[Stored data entries]
:::::
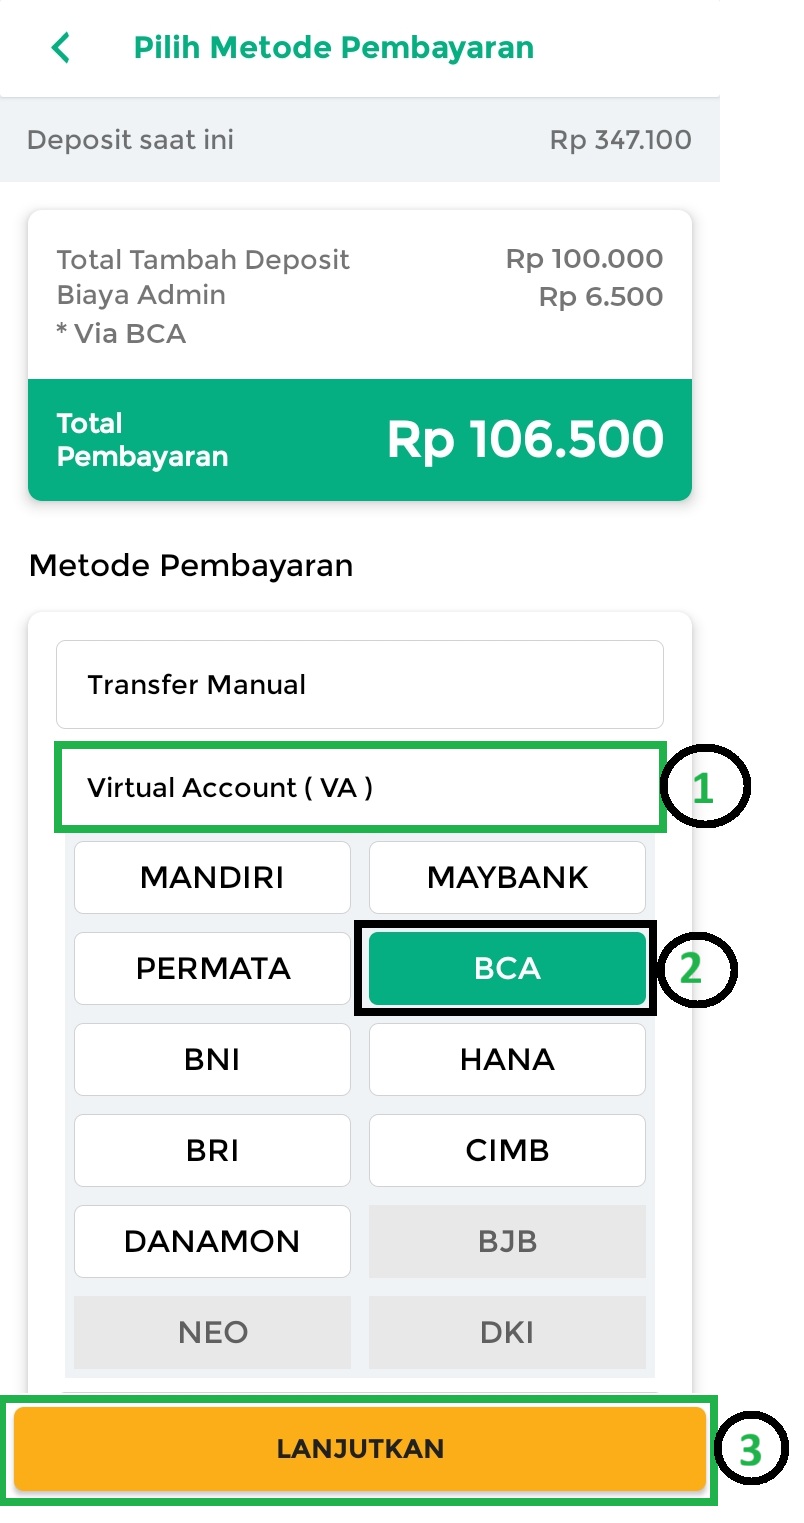Tap the disabled DKI bank option
This screenshot has width=804, height=1523.
[x=507, y=1333]
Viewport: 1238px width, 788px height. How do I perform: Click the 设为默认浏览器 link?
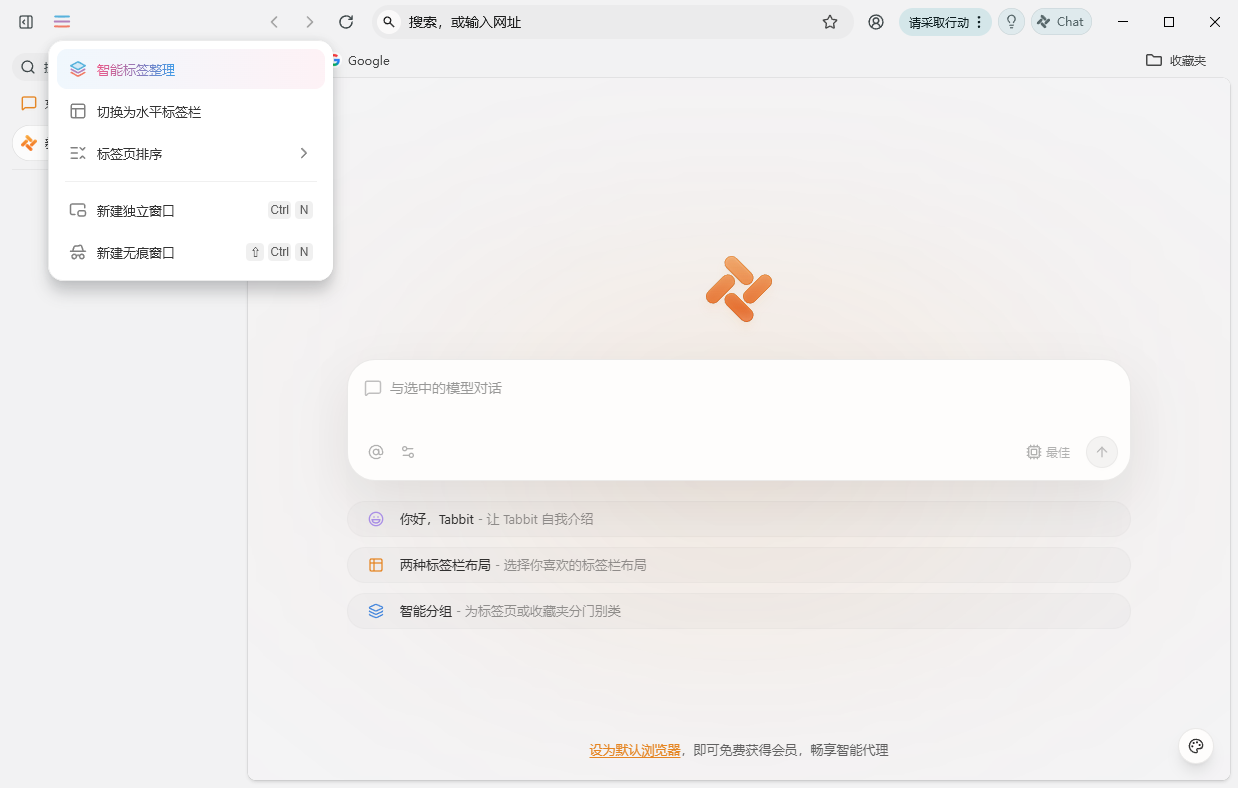[x=635, y=749]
:::::
*Exercise description:*
Nothing but the lines from the one containing "Viewport: 1238px width, 788px" through the last line of the data should appear in the answer, copied exactly, with pictures excluded.

*Solution below:*
Viewport: 1238px width, 788px height. How do I perform: Click the 设为默认浏览器 link?
[x=635, y=749]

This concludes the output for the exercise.